The stochastic niche theory is only the most recent example of Tilman's ability to interlock theory with experimental practice. “I rarely do an experiment that is not inspired by theory and rarely develop theory that is not inspired by an experiment,” he said. Tilman shares this dual existence with several other senior ecologists, including Hubbell and Stephen Pacala, who works at Princeton University (Princeton, NJ). He is especially delighted that a growing cadre of younger ecologists is combining experimental and theoretical approaches, but he holds that there is no one right way to do ecology. “There's room for all different approaches in the discipline,” he says, adding that intellectual diversity is crucial to addressing ecology's biggest problems.

The Price of Diversity

Tilman has not lost sight of the broader societal implications of his work on diversity. He has an interest in communicating the results of his work and the principles of ecology to the public and others who might be able to effect positive change. During his tenure as a Pew Fellow from 1995 to 1998, Tilman started Issues in Ecology, a publication of the Ecological Society of America. Each publication reports on a major ecological problem or issue. The articles are written by teams of scientists and edited to be understandable to nonscientists.

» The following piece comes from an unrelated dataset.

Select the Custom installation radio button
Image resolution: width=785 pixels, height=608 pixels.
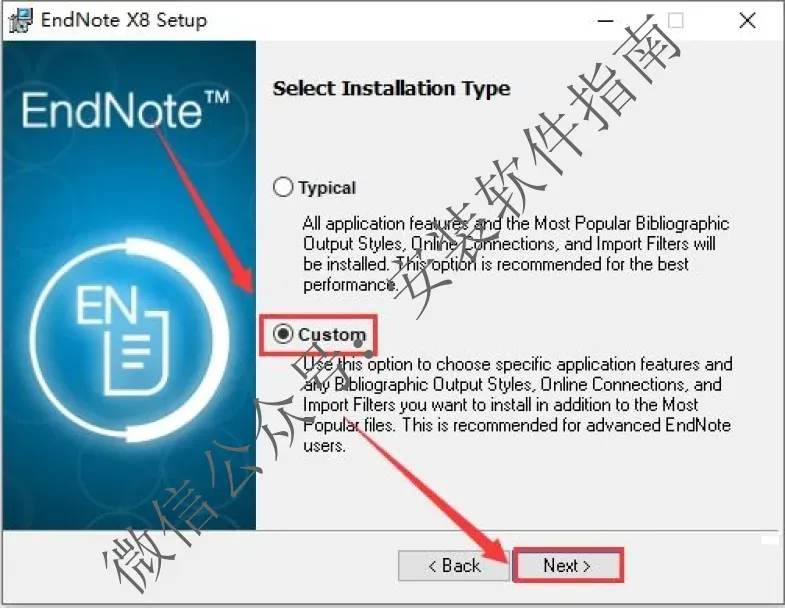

Tilman sees similarities between his studies of how individual species effect ecosystem functioning and how the choices of individual consumers influence the economy. “The mechanisms and mathematics of the economy of nature,” he notes, “are amazingly similar to those of the economy of society.” The economic analogy is important, he believes, because economic choices of consumers may be driving global environmental damage. Tilman currently is working with economists, such as Stephen Polasky, also at the University of Minnesota, to put economic values on what ecosystems do for humanity. For example, forests, oceans, and other ecosystems, for instance, provide an economically valuable service to society by removing about two-thirds of the carbon dioxide released by the combustion of fossil fuel. “All my theories and explanations assume tradeoffs, but humans have not been good at recognizing the tradeoffs that we face,” he says. “If we can put a value on the services of nature, we can use the same currency to evaluate the costs and benefits of policies and actions. We can then find paths that provide society with the greatest long-term sustainable net benefits.”

This is a Biography of a recently elected member of the National Academy of Sciences to accompany the member's Inaugural Article on page 10854.